• _BRONTEKST_:

----------------

Op lening van ouders bijgeboekte rente aftrekbaar als eigenwoningrente

Volgens het hof is de bijgeboekte rente op de geldlening van ouders in dit geval aftrekbaar als eigenwoningrente. De Hoge Raad bevestigt dit oordeel. 

B heeft bij onderhandse overeenkomst in 2002 een bedrag van € 45 000 geleend van zijn ouders. Hiermee heeft hij het aandeel overgenomen van zijn voormalige echtgenote in de gezamenlijke woning. Tot 2009 heeft hij de rente inderdaad maandelijks betaald aan zijn ouders. In 2009 kwam hij in financiële problemen en is de rente niet meer maandelijks overgemaakt, maar bijgeboekt op de geldlening. Van deze bijboekingen wordt een administratie bijgehouden. B en zijn broer ontvangen reeds jarenlang omstreeks 24 december een schenking van hun ouders van € 5000. Vanaf 2009 wordt die schenking aan B ter betaling van de verschuldigde rente verwerkt in de administratie van de geldlening. Het restant van de schenking wordt gebruikt voor de sanering van andere schulden die B aan zijn ouders heeft. Als de schuld van B nog niet (geheel) is afgelost op het moment van overlijden van zijn ouders, zal (het restant van) de schuld worden verrekend met B’s erfdeel. B is van mening dat het bedrag ad € 2250 dat is bijgeschreven op de lening aftrekbaar is als eigenwoningrente. De inspecteur stelt dat het bedrag is kwijtgescholden en dus niet aftrekbaar is.

----------------

(Items uit de dataset)
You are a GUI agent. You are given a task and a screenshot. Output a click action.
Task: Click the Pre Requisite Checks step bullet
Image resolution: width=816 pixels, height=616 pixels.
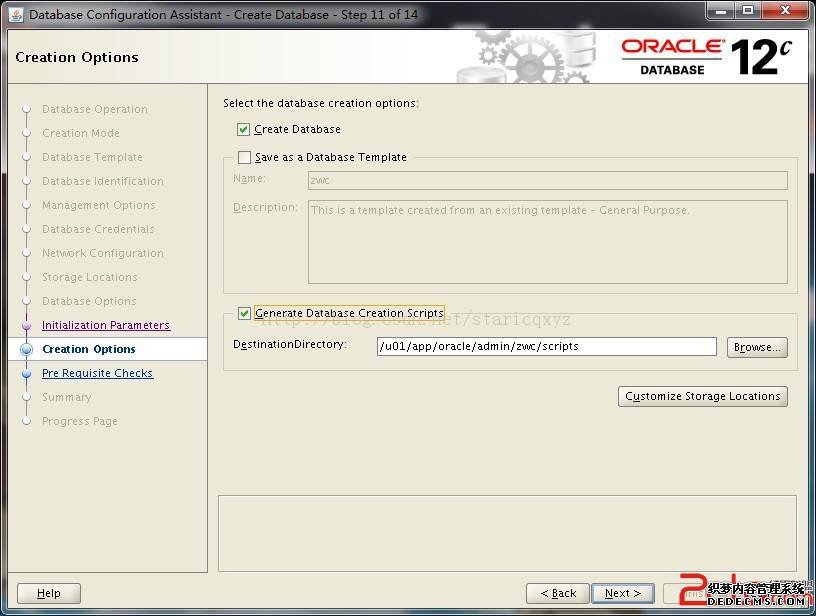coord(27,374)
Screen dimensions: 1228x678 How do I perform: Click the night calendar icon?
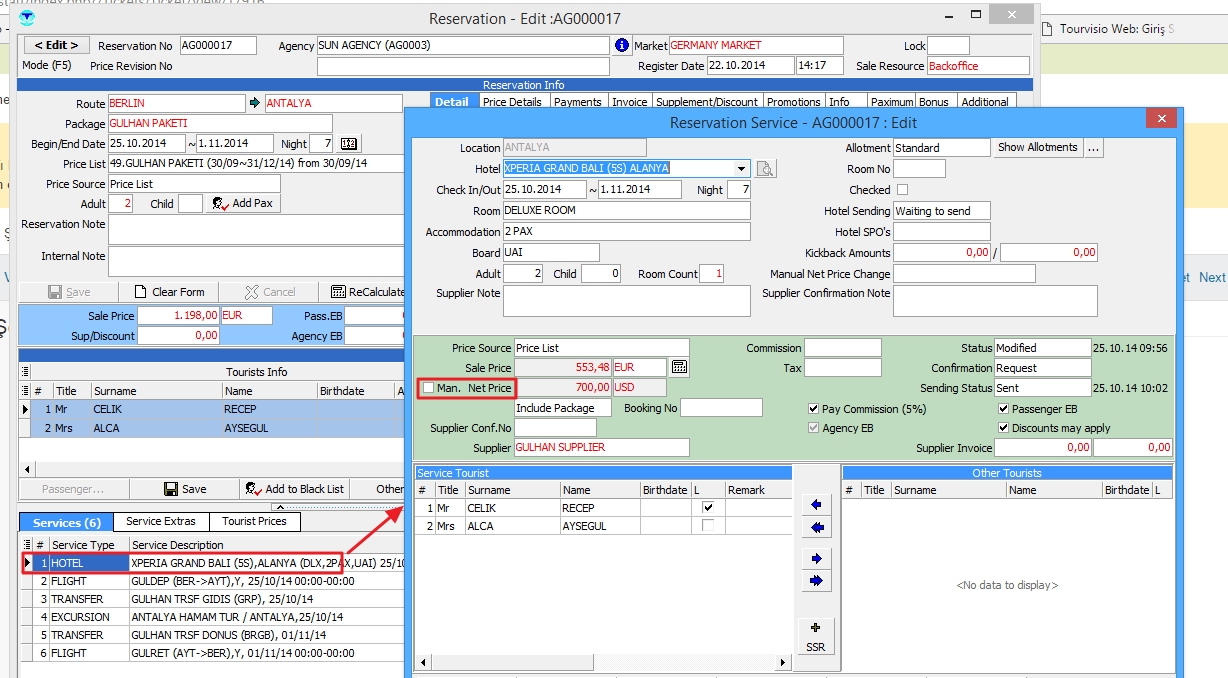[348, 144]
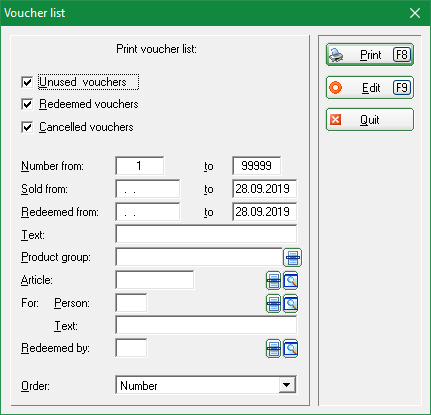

----------------

• _WAT U DOET_:
1 - Neem uit de brontekst over de bijgeboekte rente het stuk van "Op lening van" tot en met "bevestigt dit oordeel." over, en wissel daarin "hof" om voor "gerechtshof".
2 - Vertaal deze zin uit de brontekst over de bijgeboekte rente in het Engels: "Tot 2009 heeft hij de rente inderdaad maandelijks betaald aan zijn ouders."
3 - Vul de brontekst over de aftrek van bijgeboekte rente aan met het volgende deel, te beginnen na de laatste zin.

• _UITKOMSTEN OEFENING_:
1 -
Op lening van ouders bijgeboekte rente aftrekbaar als eigenwoningrente

Volgens het gerechtshof is de bijgeboekte rente op de geldlening van ouders in dit geval aftrekbaar als eigenwoningrente. De Hoge Raad bevestigt dit oordeel.

2 - Until 2009, he did indeed pay the interest to his parents on a monthly basis.

3 -
In cassatie is in geschil of de over 2009 verschuldigde rente aftrekbaar is als eigenwoningrente ex art. 3.110 Wet IB. Het hof oordeelde dat het op de lening bijgeboekte bedrag ad € 2250 bij B aftrekbaar is als eigenwoningrente.

De Hoge Raad vindt dat het oordeel van het hof, dat het in geschil zijnde bedrag van € 2250 niet is kwijtgescholden, geen blijk geeft van een onjuiste rechtsopvatting. Dit oordeel kan, als verweven met waarderingen van feitelijke aard, voor het overige in cassatie niet op juistheid worden getoetst. Het is ook niet onvoldoende gemotiveerd. Het middel faalt derhalve.